Por mim falo quando me confesso surpreso, e consternado, não porque os pobres existem ali, não porque são na sua vasta maioria pretos, mas sim porque foram inequivocamente discriminados e negligenciados em favor de outros grupos sociais. Se se tratou de racismo puro e duro, pela cor da pele, ou racismo social, não sei. Qual deles será pior?

Mesmo que, até poderei conceder isto no limite, não tenha havido discriminação alguma e simplesmente quem tinha posses e meios pôde fugir e quem não tinha não pôde, a surpresa prende-se com a não protecção e ajuda aos que mais precisaram.

Talvez existam mais pessoas que se reconheçam nesta surpresa do que no espanto pela descoberta de pobres, e pretos, nos EUA, em particular no Sul.
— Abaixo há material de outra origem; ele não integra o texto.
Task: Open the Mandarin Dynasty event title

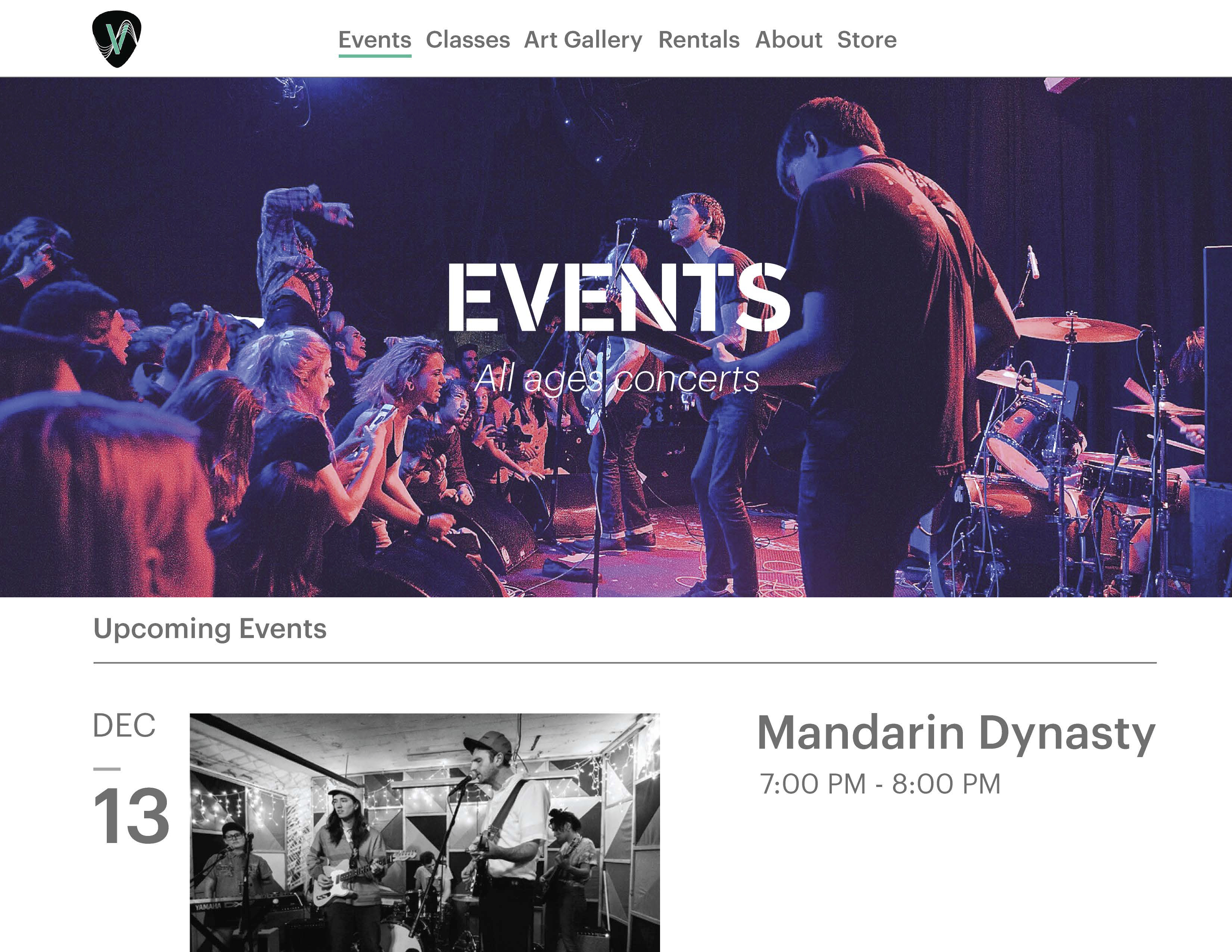Action: tap(956, 732)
E talvez seja isso que leve os media a procurar as razões da inacção e da impreparação das autoridades.

Em segundo lugar, será legítimo comparar esta situação com a do Tsunami? O Katrina quando chegou a NO era já um furacão de grau 4 e os maiores estragos e vítimas não foram causadas directamente por ele mas sim pelas inundações que ocorreram após o rebentamento dos diques. E são estas inundações as responsáveis pelos dramas de isolamento e salvamento que têm deliciado os noticiários.

Então, por um lado, (ao que parece) não existem grandes imagens do furacão e, por outro, mesmo que existam, estas não colhem tanta audiência como os dramas humanos que por ali subsistem mesmo a pedir uma câmara de televisão.

Esta é uma situação bem distinta da do Tsunami. Isto pode ser tudo muito criticável, e é-o de certeza, mas não em sede de anti-americanismo, neste caso.